[Extracted entries start]

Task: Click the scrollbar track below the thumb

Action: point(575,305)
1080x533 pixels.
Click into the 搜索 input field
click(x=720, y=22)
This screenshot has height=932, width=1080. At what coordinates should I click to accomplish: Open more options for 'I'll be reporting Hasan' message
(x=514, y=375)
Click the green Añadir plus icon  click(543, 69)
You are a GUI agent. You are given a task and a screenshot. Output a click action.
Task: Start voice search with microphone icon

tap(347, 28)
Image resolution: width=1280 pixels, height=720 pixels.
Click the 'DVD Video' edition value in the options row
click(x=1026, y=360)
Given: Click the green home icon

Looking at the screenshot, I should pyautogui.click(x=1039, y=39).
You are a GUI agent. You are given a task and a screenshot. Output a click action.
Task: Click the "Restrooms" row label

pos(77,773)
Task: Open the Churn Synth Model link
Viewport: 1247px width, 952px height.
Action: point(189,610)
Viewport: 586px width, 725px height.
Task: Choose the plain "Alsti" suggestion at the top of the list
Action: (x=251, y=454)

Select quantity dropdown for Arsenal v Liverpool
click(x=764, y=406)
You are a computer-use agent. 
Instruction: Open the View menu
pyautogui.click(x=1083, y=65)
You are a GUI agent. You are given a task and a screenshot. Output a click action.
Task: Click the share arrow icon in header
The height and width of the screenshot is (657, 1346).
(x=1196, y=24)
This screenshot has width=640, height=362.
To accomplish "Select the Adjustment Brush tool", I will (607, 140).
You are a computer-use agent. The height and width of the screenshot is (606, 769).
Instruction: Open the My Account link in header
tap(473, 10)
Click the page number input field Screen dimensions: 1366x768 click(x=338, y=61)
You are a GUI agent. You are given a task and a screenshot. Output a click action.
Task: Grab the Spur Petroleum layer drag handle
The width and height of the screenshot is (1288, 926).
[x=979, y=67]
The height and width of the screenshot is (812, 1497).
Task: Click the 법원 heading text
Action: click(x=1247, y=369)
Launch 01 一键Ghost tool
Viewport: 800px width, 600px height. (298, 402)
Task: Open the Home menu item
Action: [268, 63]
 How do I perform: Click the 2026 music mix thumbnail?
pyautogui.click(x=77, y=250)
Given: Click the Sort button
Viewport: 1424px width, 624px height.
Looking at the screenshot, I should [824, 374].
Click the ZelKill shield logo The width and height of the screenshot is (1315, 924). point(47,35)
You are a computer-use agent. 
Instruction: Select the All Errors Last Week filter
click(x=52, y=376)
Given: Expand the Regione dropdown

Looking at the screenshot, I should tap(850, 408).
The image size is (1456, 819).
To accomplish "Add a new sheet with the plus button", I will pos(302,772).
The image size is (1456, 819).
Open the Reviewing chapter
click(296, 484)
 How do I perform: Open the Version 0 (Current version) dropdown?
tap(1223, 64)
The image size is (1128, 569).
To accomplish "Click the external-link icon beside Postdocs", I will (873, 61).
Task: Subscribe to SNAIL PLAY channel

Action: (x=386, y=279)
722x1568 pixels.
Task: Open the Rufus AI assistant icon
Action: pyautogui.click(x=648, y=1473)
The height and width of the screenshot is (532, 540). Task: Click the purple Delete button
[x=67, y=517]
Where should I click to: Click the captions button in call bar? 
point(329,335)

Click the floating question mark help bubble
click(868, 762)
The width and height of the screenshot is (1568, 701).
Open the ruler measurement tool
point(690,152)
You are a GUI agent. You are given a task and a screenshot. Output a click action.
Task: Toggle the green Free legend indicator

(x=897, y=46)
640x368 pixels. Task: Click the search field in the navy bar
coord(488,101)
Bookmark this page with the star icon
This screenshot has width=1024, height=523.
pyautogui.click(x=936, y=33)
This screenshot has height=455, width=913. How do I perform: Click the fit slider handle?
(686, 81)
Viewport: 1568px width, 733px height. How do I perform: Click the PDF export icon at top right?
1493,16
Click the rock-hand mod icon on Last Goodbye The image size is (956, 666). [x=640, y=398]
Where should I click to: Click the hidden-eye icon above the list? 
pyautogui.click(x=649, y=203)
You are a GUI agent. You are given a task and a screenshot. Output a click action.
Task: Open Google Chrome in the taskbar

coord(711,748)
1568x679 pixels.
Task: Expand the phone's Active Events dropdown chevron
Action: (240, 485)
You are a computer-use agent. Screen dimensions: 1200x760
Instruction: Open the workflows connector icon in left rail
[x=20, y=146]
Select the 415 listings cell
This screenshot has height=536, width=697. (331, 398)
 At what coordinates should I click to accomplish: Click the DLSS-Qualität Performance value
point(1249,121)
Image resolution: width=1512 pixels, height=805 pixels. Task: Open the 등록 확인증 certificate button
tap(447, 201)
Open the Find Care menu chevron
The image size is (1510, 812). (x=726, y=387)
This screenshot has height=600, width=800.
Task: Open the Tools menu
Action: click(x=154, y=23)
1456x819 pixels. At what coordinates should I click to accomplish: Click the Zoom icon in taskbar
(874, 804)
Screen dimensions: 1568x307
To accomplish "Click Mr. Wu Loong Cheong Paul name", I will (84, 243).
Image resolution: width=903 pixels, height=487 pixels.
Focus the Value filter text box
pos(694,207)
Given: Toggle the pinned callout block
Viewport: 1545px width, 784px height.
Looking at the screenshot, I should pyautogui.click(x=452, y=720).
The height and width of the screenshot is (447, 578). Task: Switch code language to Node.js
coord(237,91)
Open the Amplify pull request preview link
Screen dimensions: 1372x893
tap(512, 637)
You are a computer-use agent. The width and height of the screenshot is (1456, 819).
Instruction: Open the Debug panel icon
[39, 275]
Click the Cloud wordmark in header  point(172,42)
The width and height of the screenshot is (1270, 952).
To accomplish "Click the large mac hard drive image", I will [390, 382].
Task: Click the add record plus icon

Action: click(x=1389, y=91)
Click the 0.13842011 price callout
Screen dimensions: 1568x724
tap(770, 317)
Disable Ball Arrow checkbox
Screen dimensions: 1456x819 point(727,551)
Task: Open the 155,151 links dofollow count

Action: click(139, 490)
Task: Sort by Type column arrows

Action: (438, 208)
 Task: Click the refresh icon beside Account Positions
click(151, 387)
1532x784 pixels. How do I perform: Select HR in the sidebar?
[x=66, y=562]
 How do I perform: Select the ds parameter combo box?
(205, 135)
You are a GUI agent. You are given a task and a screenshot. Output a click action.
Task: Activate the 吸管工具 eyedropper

[Extracted entries end]

■ **Exercise goal**: Change "GUI agent" to "interface agent" in the data from the beginning up to and including the line with "Click the page", leaving everything else as it is.

■ **Answer to the task**:
Task: Click the scrollbar track below the thumb

Action: point(575,305)
1080x533 pixels.
Click into the 搜索 input field
click(x=720, y=22)
This screenshot has height=932, width=1080. At what coordinates should I click to accomplish: Open more options for 'I'll be reporting Hasan' message
(x=514, y=375)
Click the green Añadir plus icon  click(543, 69)
You are a interface agent. You are given a task and a screenshot. Output a click action.
Task: Start voice search with microphone icon

tap(347, 28)
Image resolution: width=1280 pixels, height=720 pixels.
Click the 'DVD Video' edition value in the options row
click(x=1026, y=360)
Given: Click the green home icon

Looking at the screenshot, I should pyautogui.click(x=1039, y=39).
You are a interface agent. You are given a task and a screenshot. Output a click action.
Task: Click the "Restrooms" row label

pos(77,773)
Task: Open the Churn Synth Model link
Viewport: 1247px width, 952px height.
Action: point(189,610)
Viewport: 586px width, 725px height.
Task: Choose the plain "Alsti" suggestion at the top of the list
Action: (x=251, y=454)

Select quantity dropdown for Arsenal v Liverpool
click(x=764, y=406)
You are a computer-use agent. 
Instruction: Open the View menu
pyautogui.click(x=1083, y=65)
You are a interface agent. You are given a task and a screenshot. Output a click action.
Task: Click the share arrow icon in header
The height and width of the screenshot is (657, 1346).
(x=1196, y=24)
This screenshot has width=640, height=362.
To accomplish "Select the Adjustment Brush tool", I will (607, 140).
You are a computer-use agent. The height and width of the screenshot is (606, 769).
Instruction: Open the My Account link in header
tap(473, 10)
Click the page number input field Screen dimensions: 1366x768 click(x=338, y=61)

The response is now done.